The shift happened when we stepped back and looked at actual data movement instead of policy language. We traced how user data entered the system, where it was stored, and how it was accessed. That exercise exposed a few high risk areas that were not obvious from documentation alone, including redundant data copies and unclear ownership of deletion requests.

Instead of rolling out broad controls, we focused on those specific points. Access rules were tightened around sensitive datasets. Retention logic was made explicit in the systems handling user data, and deletion workflows were simplified so teams could execute them without escalation.

Within a few weeks, compliance reviews became easier to pass, but more importantly, teams stopped treating the regulation as a separate obligation. It became part of how the system operated.

What made it work was grounding the regulation in real system behavior. Once teams could see where the risks actually lived, changes felt practical instead of imposed.

Successfully integrating new cybersecurity regulations, like GDPR or CCPA, into our framework involved a strategic, modular approach. One example was implementing robust ‘Data Subject Request (DSR) automation’ to handle privacy requests (e.g., data access or deletion). What made it successful was treating DSRs as a standard workflow, not an ad-hoc legal task. We developed internal software that identified and mapped all client data across our disparate systems. When a DSR came in, this tool automatically initiated data collection, redaction, or deletion processes, ensuring compliance and transparency. The key was avoiding a complete re-architecture of existing systems. Instead, we built an API layer that communicated with each system, abstracting the complexity. This allowed us to quickly adapt to regulatory changes, ensuring compliance without excessive manual effort, thereby maintaining client trust and avoiding penalties.

One example from my work in which cybersecurity regulations were successfully integrated into a broader system was the implementation of secure access to enterprise data across both corporate-issued and personal devices.

In our environment, access to sensitive resources such as work emails, Microsoft Teams, and shared documents was initially restricted to corporate-issued devices to protect highly confidential data and maintain system integrity. A key concern was the risk of data leakage if this information were accessed on personal devices, where corporate and personal data could mix, increasing the likelihood of unauthorized access or compromise. While this approach ensured strong security, it limited accessibility and scalability as more users required secure access across platforms.

To address this, I implemented a cloud-based mobile device management (MDM) solution using Microsoft Intune, integrating device compliance with identity-based access control. The objective was to extend secure access to both corporate and personal devices, including iPhones and Android phones, while maintaining strict security controls and governance.

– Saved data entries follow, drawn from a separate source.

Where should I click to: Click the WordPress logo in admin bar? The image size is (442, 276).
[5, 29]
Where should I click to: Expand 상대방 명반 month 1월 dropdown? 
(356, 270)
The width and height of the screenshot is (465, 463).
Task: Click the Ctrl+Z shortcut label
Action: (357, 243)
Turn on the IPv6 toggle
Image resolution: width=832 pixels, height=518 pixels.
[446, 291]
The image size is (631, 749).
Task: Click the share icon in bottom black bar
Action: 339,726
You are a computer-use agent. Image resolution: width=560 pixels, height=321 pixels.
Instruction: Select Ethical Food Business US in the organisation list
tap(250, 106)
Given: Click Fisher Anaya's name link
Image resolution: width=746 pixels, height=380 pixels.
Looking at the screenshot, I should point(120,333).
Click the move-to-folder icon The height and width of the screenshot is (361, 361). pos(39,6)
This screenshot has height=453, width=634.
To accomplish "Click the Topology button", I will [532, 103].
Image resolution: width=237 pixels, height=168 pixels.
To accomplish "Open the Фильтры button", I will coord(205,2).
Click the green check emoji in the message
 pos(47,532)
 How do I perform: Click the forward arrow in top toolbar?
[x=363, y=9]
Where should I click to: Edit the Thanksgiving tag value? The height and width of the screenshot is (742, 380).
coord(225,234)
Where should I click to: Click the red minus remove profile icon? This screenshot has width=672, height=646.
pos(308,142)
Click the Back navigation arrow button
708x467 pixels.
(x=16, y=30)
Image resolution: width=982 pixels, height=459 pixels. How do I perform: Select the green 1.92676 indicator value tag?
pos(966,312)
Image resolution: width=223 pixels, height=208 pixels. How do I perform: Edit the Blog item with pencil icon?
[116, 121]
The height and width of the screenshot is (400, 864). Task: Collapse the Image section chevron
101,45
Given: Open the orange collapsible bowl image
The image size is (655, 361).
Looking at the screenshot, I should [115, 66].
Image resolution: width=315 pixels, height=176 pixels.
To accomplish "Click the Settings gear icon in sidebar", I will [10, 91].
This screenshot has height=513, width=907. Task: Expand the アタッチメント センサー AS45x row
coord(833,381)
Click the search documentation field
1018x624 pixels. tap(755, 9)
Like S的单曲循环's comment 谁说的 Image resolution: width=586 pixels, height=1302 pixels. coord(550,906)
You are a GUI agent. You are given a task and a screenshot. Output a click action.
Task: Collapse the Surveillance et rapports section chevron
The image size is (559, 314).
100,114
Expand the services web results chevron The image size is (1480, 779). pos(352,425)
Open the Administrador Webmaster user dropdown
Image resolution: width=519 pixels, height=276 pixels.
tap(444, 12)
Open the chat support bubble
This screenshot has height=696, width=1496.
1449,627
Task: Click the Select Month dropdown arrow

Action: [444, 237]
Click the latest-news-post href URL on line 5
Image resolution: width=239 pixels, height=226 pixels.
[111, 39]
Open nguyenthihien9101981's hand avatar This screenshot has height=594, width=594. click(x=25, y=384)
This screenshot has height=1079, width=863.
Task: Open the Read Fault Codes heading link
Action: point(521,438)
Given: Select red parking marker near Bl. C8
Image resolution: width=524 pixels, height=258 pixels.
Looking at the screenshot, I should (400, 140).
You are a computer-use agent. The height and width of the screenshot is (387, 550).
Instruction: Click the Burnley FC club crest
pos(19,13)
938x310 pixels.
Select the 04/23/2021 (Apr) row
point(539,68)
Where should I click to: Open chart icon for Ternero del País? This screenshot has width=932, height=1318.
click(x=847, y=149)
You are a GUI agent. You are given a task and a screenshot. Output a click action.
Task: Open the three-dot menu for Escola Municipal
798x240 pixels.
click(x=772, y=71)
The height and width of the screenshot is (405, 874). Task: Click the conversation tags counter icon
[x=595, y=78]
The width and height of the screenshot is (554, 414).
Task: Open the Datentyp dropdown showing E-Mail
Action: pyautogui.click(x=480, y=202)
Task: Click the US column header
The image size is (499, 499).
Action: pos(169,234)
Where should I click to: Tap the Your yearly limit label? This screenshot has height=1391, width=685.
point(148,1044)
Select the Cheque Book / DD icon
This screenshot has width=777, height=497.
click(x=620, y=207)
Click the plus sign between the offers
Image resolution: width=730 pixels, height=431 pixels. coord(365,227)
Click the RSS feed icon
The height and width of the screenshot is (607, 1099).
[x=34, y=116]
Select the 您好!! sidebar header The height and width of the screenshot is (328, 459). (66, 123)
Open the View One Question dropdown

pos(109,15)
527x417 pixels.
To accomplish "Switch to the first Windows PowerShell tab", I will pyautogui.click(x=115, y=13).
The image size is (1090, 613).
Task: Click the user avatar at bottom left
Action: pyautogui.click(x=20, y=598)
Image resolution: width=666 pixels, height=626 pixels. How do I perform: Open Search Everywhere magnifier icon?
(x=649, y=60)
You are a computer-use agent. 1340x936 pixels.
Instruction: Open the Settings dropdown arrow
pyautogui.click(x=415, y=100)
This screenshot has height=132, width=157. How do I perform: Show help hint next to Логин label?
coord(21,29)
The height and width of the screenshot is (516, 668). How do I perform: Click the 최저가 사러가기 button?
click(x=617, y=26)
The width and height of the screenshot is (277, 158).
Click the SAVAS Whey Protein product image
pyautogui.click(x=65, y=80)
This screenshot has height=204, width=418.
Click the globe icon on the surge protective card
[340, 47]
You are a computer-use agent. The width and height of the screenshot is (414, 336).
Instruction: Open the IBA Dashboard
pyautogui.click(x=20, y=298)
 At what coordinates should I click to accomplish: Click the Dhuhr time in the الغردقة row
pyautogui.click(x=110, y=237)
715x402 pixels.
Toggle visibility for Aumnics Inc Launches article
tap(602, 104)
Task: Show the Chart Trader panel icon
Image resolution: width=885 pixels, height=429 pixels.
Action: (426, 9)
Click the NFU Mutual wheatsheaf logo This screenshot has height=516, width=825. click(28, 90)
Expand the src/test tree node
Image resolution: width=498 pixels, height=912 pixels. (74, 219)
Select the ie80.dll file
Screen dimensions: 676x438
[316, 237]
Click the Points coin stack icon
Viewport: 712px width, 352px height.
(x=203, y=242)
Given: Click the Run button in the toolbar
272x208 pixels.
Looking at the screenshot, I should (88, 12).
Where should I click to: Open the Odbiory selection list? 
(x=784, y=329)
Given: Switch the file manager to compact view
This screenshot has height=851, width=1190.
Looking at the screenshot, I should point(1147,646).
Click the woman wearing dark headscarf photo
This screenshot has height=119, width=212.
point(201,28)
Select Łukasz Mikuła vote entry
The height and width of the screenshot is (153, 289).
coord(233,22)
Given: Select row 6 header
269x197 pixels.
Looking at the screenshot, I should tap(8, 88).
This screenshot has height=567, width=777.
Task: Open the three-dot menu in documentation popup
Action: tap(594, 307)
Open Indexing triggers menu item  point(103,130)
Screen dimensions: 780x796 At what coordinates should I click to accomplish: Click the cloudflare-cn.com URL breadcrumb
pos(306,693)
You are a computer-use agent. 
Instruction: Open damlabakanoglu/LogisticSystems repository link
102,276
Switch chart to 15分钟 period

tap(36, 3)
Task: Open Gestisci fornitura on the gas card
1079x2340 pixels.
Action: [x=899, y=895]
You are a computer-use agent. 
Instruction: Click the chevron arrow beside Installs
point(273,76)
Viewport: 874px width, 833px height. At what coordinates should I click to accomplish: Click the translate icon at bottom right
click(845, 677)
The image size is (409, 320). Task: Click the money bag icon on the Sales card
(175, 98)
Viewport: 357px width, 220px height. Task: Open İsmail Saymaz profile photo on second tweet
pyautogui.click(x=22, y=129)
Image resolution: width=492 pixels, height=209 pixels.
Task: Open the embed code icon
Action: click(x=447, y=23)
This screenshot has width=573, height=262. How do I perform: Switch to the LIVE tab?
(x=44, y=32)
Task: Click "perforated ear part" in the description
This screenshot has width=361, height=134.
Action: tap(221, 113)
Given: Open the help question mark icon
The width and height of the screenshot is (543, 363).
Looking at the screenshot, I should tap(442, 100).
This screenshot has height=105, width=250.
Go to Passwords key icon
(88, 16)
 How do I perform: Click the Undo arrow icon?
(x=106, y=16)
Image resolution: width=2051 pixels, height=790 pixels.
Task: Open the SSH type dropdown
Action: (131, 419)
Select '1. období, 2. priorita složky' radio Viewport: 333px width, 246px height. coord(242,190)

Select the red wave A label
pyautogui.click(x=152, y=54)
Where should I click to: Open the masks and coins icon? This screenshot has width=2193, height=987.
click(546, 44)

The integration enabled all devices to be governed through a unified platform. Compliance policies, such as encryption, OS version, and security baselines, were enforced and linked to device configuration and compliance policies, as well as Conditional Access policies, ensuring that only compliant devices could access enterprise resources. A secure work profile model was also implemented to isolate corporate data from personal data, allowing users to access work applications without compromising privacy or system security.

This solution was rolled out in phases and has remained in continuous use for over three years, demonstrating long-term stability and effectiveness. Over time, it reduced risks of unauthorized access, including potential breaches and compromise of sensitive data on personal devices, while improving visibility into device compliance and overall security posture.

Additionally, it optimized operational efficiency by reducing reliance on corporate-issued devices, lowering hardware and management costs while expanding secure access to a broader user base.

Overall, this integration successfully aligned cybersecurity requirements with real-world operational needs, creating a scalable and secure framework across on-premise and hybrid environments.